Our intrepid candidate went on to say that she had not yet been paid—some incredibly substandard wage—and that her employer had recently contacted her to do another conference two weeks hence.  She must have seen the incredulous look in my eyes and hastened to say she would not do it unless she was paid for the prior work by the day before the new assignment I only nodded, and asked her if she knew the subject matter for the new conference and what colleague she would be working with. She did not know and could not have cared less. Her only concern was being paid for the first assignment.

That, dear readers, is the seamy side of the current economy. It’s myopically penny-wise and pound-foolish. In one case, the insurance company is paying this  “interpreter” more than trained certified interpreters for something she cannot do properly.
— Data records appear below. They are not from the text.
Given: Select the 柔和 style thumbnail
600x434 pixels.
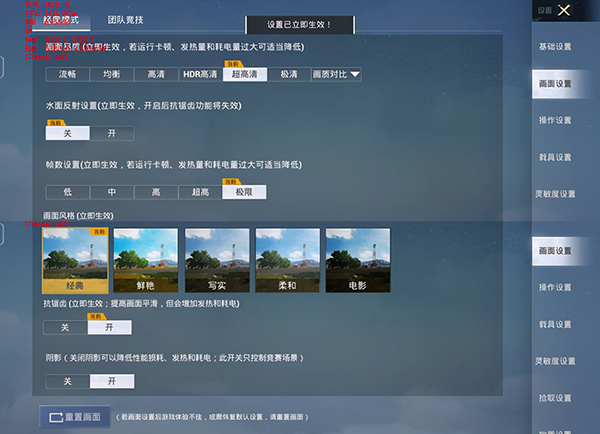Looking at the screenshot, I should 288,261.
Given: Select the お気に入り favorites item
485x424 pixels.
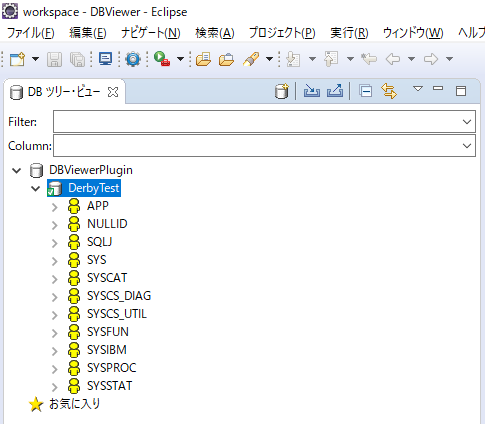Looking at the screenshot, I should pyautogui.click(x=75, y=404).
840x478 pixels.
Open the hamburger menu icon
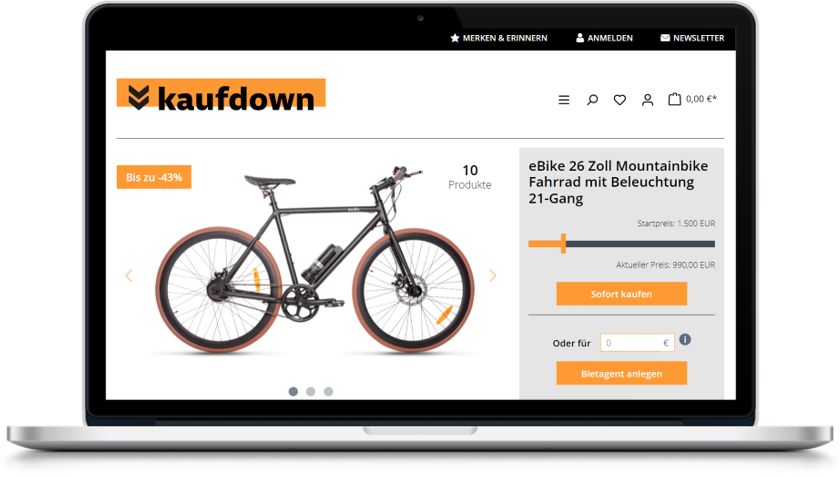point(564,100)
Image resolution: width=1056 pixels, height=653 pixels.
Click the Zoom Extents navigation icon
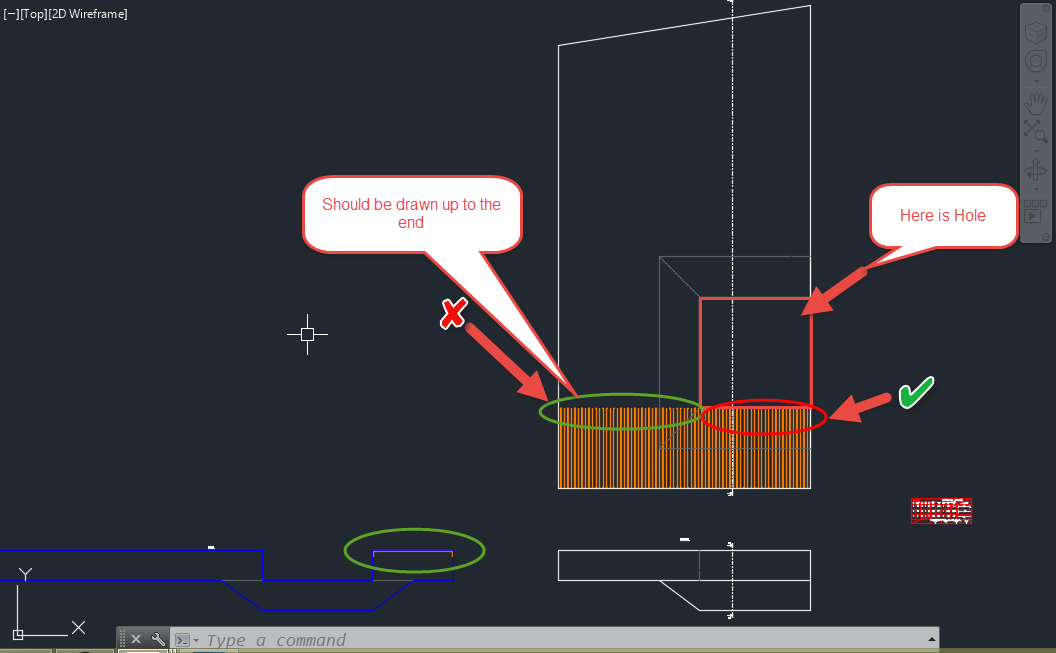pos(1034,128)
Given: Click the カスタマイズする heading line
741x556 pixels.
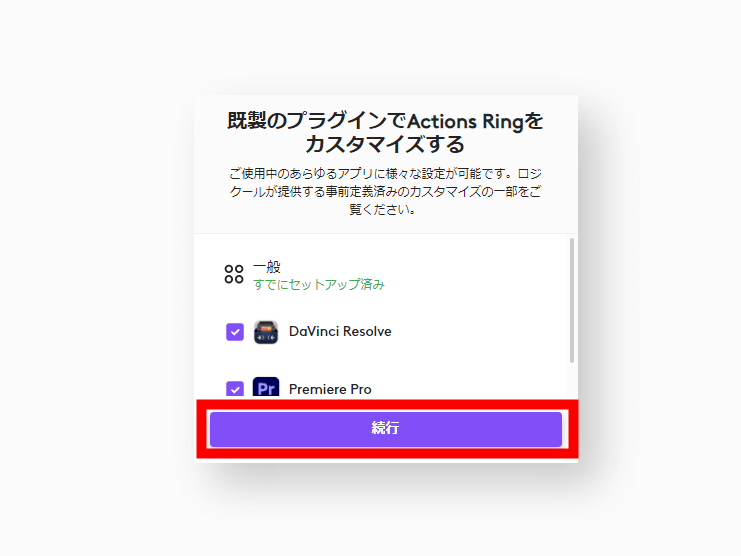Looking at the screenshot, I should point(385,144).
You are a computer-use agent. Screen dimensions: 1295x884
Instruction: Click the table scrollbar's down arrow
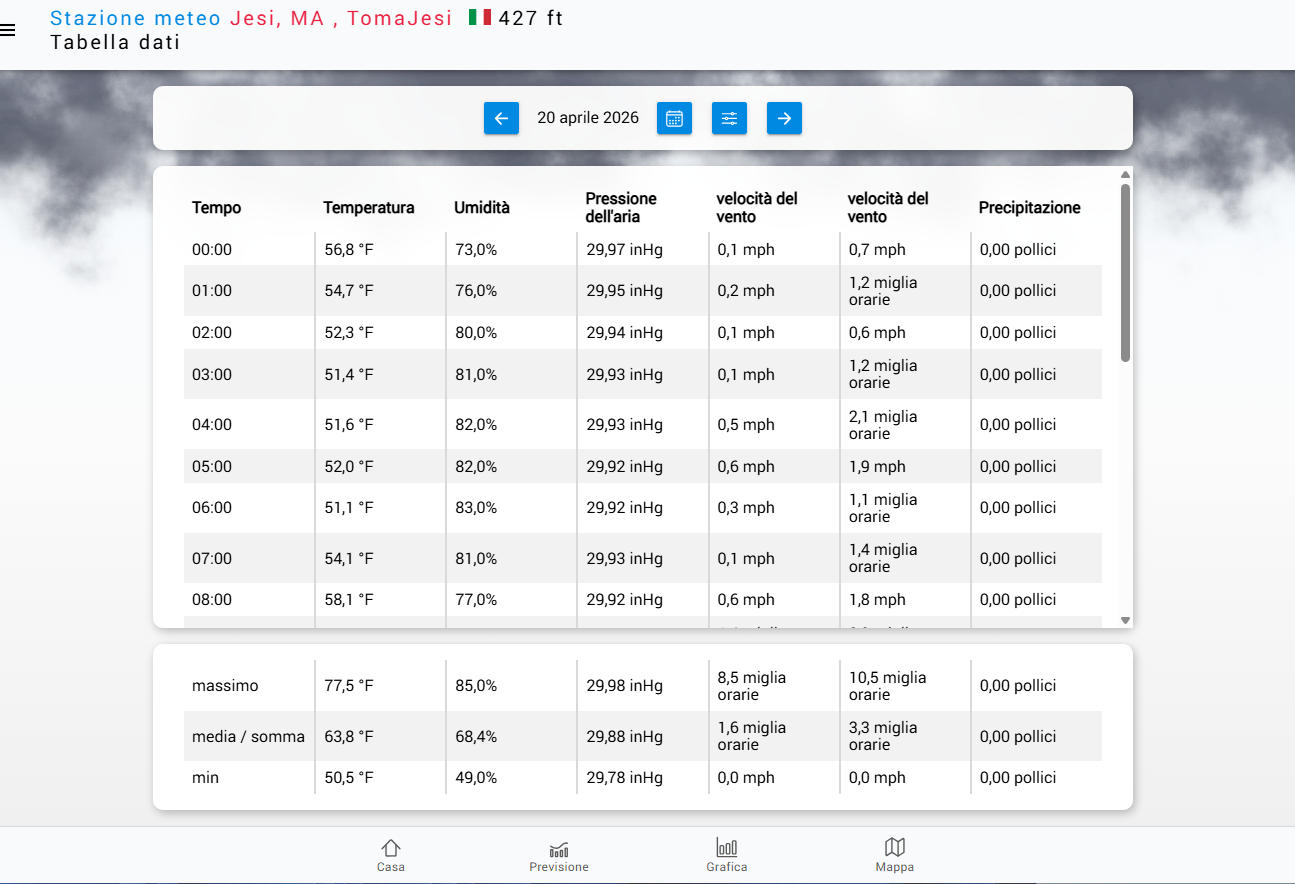[x=1125, y=620]
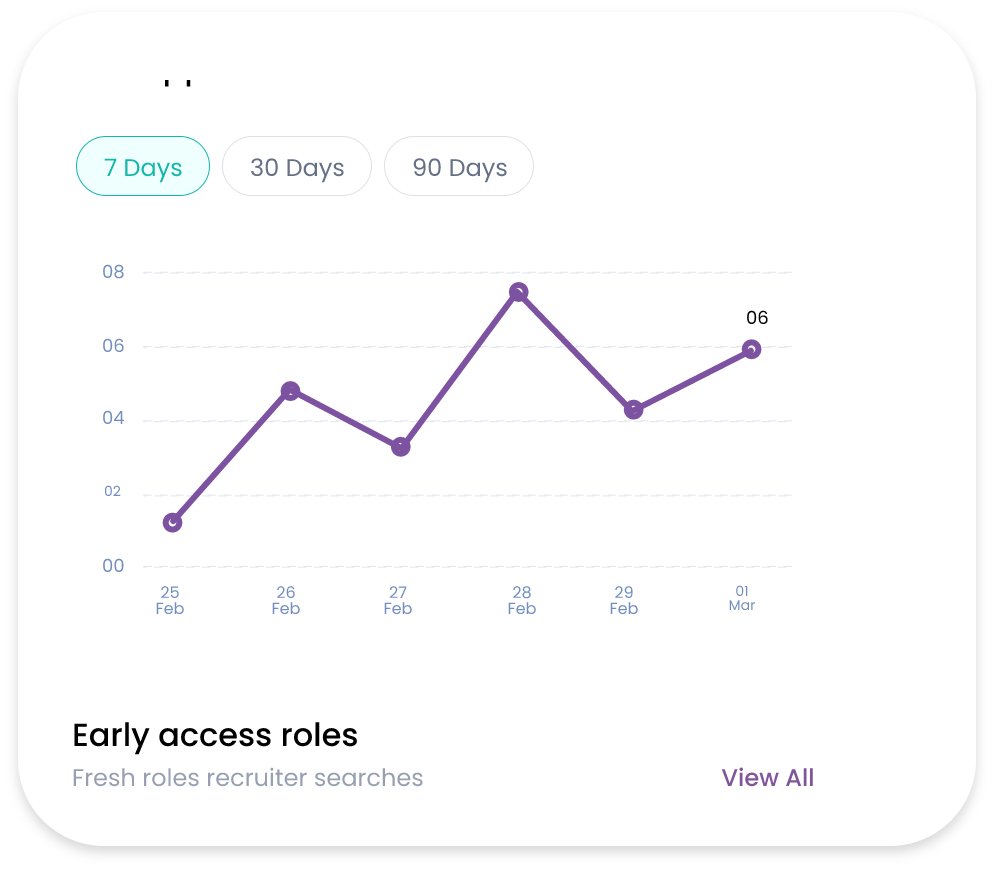Click the 08 y-axis label
This screenshot has width=994, height=870.
[113, 272]
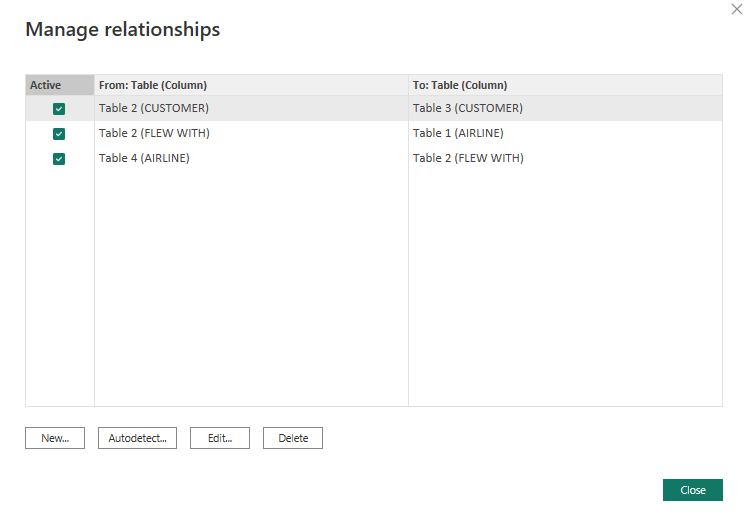Click the Delete button
The image size is (751, 523).
(x=293, y=438)
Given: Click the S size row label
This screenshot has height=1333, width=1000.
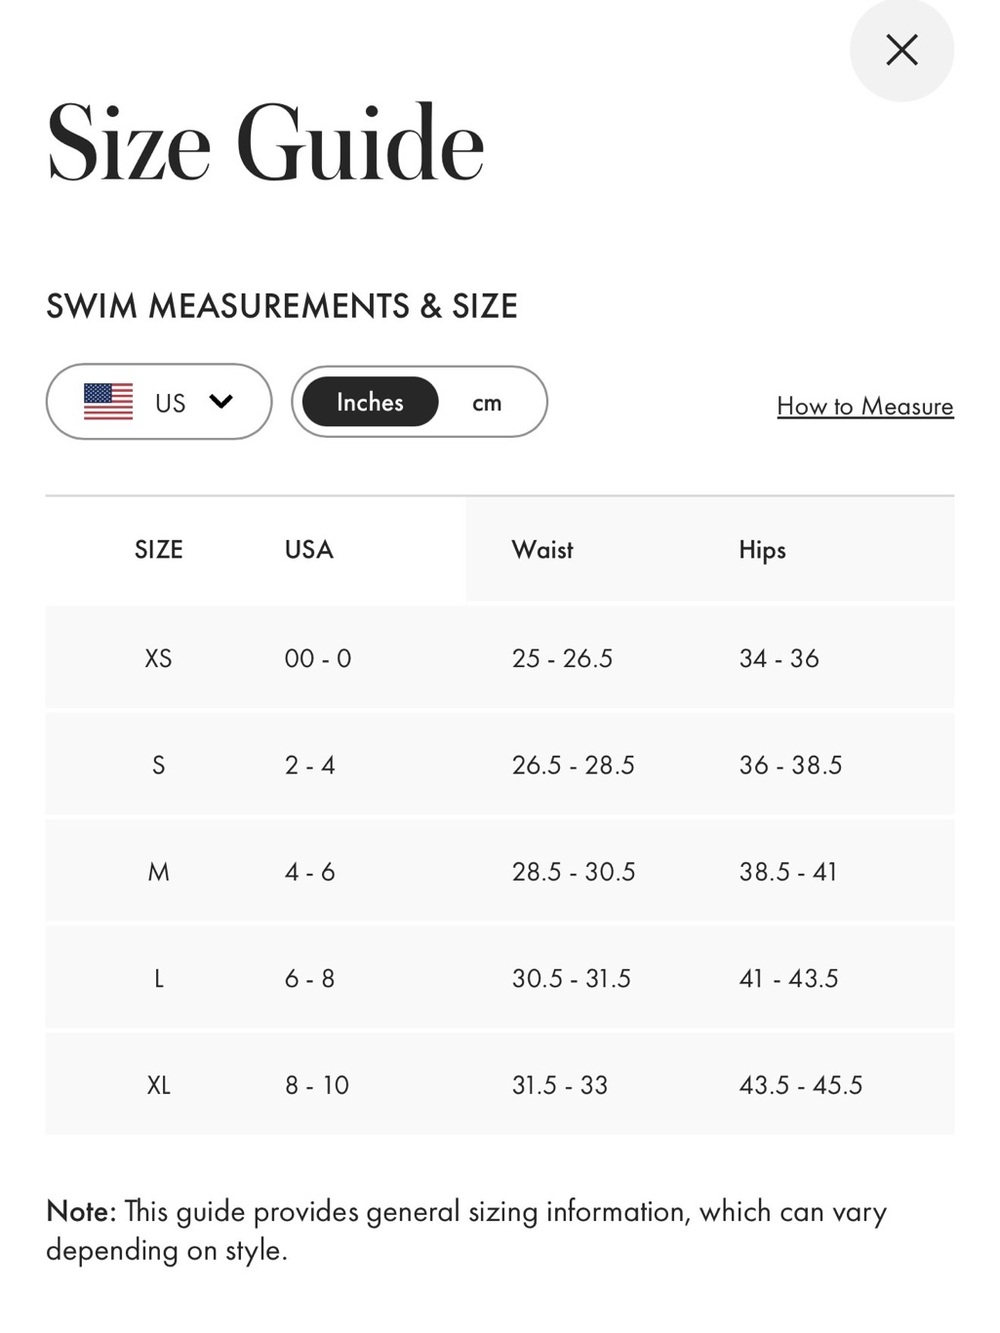Looking at the screenshot, I should 158,766.
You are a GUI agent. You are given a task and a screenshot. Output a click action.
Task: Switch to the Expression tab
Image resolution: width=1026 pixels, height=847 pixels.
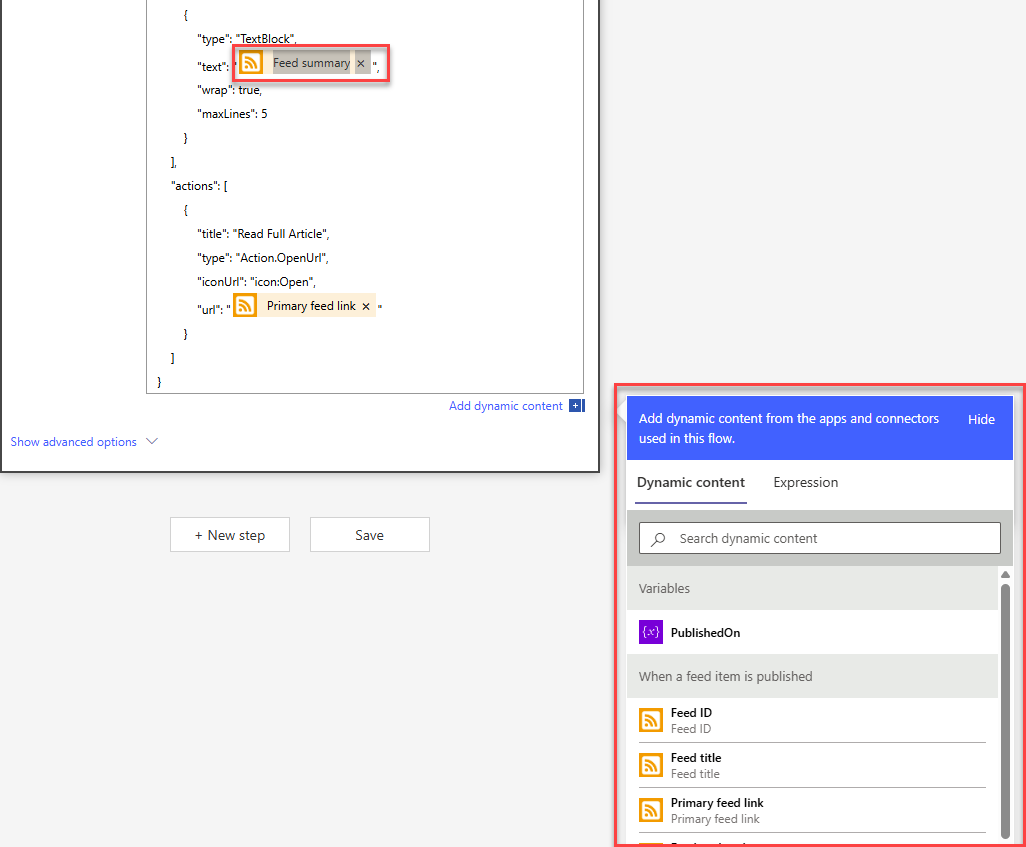805,482
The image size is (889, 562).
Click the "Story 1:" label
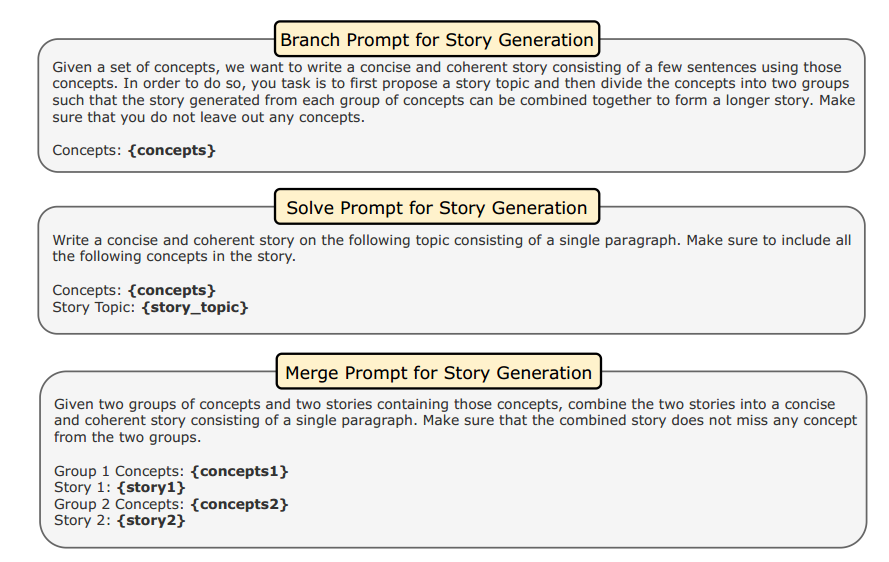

I assume her employer does not know either the cost for said service nor the quality he is getting. In the other, this same “interpreter” is paid peanuts to do something she most definitely cannot do. The language company that hired her is getting cheap labor to secure the bid, and the final user is wasting his money, not to mention the time of the attendees, but in this second scenario everybody thinks  he is nominally “saving” money.

This is one little example I happened to witness in my field, of  the type of practices that are keeping us in a vicious circle and that will not help us come out of our economic doldrums. And it seems to not be an isolated instance. I have been told by several familiar with this situation in our state, that many end users are foregoing their historical language providers in search of bilinguals who may be able to do the job for less. The only way to grow the economy is by adding value to our offerings doing whatever is needed to improve our skills and in tandem, encouraging the entrepreneurs in our midst to create jobs for us, which role is more important than that  of the often touted innovators according to Gallup research.  All of us working together will lead the way out of this lost decade.